___ Information provided

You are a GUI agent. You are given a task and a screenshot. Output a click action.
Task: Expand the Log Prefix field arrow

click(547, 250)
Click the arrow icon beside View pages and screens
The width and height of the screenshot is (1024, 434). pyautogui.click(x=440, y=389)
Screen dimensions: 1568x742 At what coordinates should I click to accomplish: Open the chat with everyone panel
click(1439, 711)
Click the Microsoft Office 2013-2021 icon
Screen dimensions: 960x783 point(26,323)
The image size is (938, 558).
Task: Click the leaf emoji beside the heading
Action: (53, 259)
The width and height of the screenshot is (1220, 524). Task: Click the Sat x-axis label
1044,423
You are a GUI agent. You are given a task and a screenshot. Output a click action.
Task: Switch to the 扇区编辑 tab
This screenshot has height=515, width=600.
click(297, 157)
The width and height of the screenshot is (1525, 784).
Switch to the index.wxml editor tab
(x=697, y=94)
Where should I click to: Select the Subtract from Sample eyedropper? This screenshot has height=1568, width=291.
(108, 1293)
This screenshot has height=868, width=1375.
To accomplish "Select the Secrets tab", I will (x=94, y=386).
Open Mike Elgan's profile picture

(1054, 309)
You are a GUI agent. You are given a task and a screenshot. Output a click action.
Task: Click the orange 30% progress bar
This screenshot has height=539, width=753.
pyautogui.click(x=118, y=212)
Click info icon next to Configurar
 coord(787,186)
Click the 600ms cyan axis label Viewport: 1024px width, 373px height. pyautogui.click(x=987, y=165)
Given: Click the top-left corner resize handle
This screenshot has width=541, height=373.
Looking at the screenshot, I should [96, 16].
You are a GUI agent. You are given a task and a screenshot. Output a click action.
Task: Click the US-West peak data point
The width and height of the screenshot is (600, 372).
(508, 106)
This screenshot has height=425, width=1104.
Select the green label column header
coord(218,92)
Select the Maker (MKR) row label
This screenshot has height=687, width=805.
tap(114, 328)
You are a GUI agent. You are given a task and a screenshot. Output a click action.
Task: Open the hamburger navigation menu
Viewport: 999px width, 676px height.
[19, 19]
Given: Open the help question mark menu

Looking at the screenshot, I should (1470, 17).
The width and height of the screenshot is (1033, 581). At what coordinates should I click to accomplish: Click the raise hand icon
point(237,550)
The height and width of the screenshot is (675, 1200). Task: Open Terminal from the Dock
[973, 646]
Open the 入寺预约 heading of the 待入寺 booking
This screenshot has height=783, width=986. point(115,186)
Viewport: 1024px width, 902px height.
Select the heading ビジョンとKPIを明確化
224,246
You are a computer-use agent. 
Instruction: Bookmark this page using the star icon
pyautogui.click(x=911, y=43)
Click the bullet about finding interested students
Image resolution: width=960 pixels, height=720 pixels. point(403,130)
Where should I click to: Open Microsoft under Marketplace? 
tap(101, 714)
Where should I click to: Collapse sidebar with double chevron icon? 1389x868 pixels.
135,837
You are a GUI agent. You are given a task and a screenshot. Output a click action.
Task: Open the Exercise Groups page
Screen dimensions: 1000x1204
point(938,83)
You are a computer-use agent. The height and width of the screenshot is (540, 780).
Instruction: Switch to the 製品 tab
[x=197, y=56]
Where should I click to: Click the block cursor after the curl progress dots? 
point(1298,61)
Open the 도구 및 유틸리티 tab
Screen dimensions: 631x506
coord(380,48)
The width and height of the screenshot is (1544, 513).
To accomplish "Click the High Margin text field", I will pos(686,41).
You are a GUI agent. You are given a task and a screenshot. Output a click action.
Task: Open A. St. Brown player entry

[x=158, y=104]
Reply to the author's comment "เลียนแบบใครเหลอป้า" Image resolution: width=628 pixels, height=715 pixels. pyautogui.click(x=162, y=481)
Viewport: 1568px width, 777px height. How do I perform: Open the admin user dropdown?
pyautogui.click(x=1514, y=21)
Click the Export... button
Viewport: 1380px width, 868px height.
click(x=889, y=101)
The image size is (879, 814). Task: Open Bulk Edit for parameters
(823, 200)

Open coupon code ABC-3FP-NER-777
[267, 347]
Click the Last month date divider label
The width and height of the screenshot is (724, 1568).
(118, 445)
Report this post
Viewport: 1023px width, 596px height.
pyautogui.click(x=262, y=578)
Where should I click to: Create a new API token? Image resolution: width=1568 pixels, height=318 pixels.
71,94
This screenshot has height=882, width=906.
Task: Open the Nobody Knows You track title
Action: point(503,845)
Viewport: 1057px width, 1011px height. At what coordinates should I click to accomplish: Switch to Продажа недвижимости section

______

Description of the task – Among the entries above, the line containing "Given: Click the", the line containing "This screenshot has height=425, width=1104.", and all lines between them are to be restated word for word; nothing else belongs in the reply.

Task result –
Given: Click the top-left corner resize handle
This screenshot has width=541, height=373.
Looking at the screenshot, I should [96, 16].
You are a GUI agent. You are given a task and a screenshot. Output a click action.
Task: Click the US-West peak data point
The width and height of the screenshot is (600, 372).
(508, 106)
This screenshot has height=425, width=1104.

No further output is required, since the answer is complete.